En el caso Figueroa Rivera v. El Telar 2010 TSPR 59, la señora Figueroa  demandó a la empresa El Telar por despido injustificado. Ella alegó que su  re-ubicación de Guayama Mall a Mayagüez a consecuencia del cierre de la tienda en Guayama fue un despido forzoso o constructivo(o renuncia involuntaria) porque su trabajo se tornó muy oneroso a consecuencia de dicho traslado.

Ella alegó que otra gerente de mucho menos antigüedad cuya tienda también había cerrado (3 días después) había sido trasladada a Juana Diaz, un pueblo mucho más cercano que Mayagüez.  Aunque el Tribunal Superior de Guayama ordeno el pago de la mesada ($24,000), y el caso fue confirmado por el Apelativo, el Tribunal Supremo revocó;  entendió que aunque el traslado pudo haber sido oneroso, no necesariamente lo convertía en un despido constructivo.

En Vélez De Reilova v. R. Palmer Bros., Inc., 94 D.P.R. 175 (1967), el Tribunal Supremo reconoció que los actos voluntarios e injustificados de un patrono dirigidos a obligar al empleado a renunciar, constituyen un despido cuando la única alternativa razonable para ese empleado es la renuncia. Arthur Young & Co. v. Vega III, 136 D.P.R. 157 (1994).  En Soc. De Gananciales v. Royal Bank de P.R., 145 D.P.R. 178 (1998),  el Supremo resolvió que el despido constructivo surge cuando el empleado renuncia motivado por ”actuaciones del patrono, tales como: la imposición de condiciones onerosas de trabajo, la reducción de salario, el descenso en el puesto, entre otras”.

Para que se configure el despido constructivo o tácito, tienen que existir unas actuaciones del patrono dirigidas a forzar al empleado a renunciar.

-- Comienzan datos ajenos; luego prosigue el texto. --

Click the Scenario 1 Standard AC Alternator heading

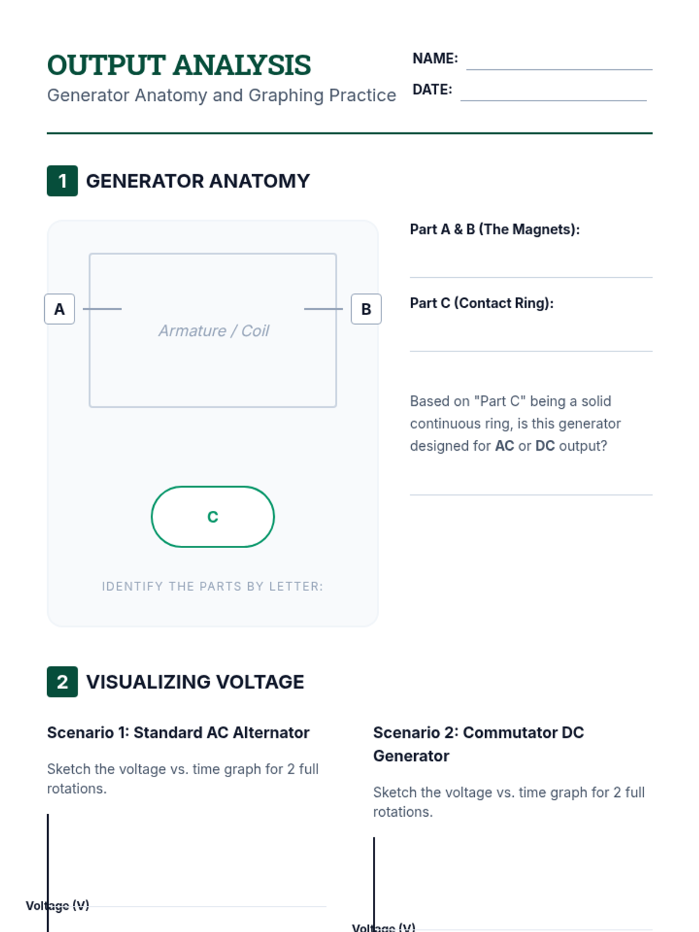click(178, 732)
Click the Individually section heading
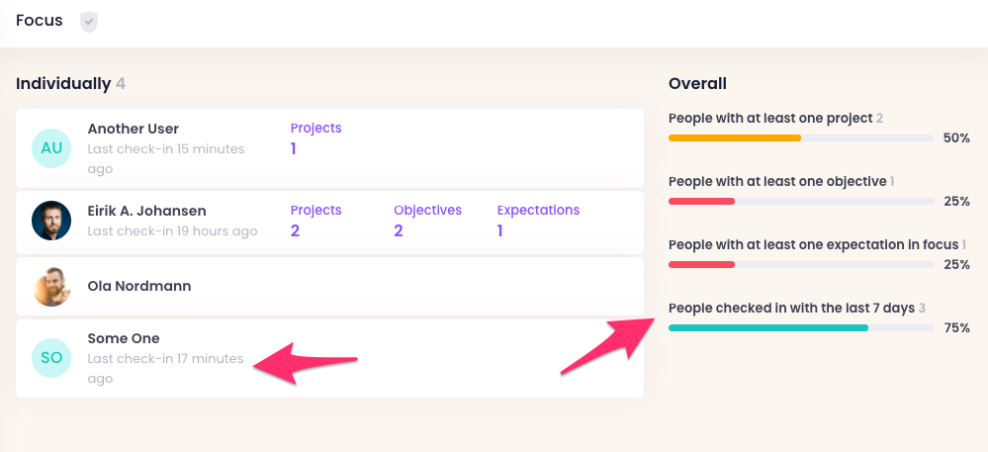The height and width of the screenshot is (452, 988). pyautogui.click(x=63, y=84)
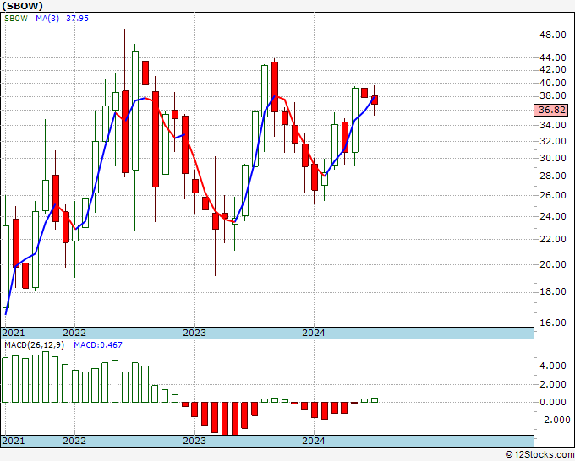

Debido a que esta doctrina describe un despido funcional, que no es otra cosa que un despido disfrazado de renuncia, se requiere una actuación injustificada y deliberada por parte del patrono.  Se requiere: (1) uno o más actos voluntarios por parte del patrono; (2) motivados por una razón ajena al legítimo interés de salvaguardar el efectivo desempeño de la empresa, o por una motivación que pueda calificarse como caprichosa, arbitraria e irrazonable; y (3) que se cree una condición onerosa para el empleado que fuerce inevitablemente la renuncia a su puesto.

Para el 24 de agosto de 2006 e la empresa El Telar le solicitó a Figueroa , que se reportara a trabajar a la tienda El Telar del pueblo de Mayagüez, por motivo que se iba a cerrar la tienda donde ella trabajaba en Plaza Guayama, por razones económicas y de reorganización de la empresa.  En respuesta Figueroa  solicitó que se le asignara a la tienda de Guayama Pueblo donde ella había comenzado, pues la gerente de dicha tienda tenía menos antigüedad en la empresa. En particular, la gerente de la tienda de Guayama Pueblo llevaba trabajando en la empresa cinco (5) años y Figueroa, llevaba  dieciocho (18) años.

El Telar no aceptó re-ubicar a Figueroa por antigüedad en la plaza de gerente de Guayama Pueblo y ésta, tuvo que renunciar a su empleo pues le era oneroso trasladarse a Mayagüez.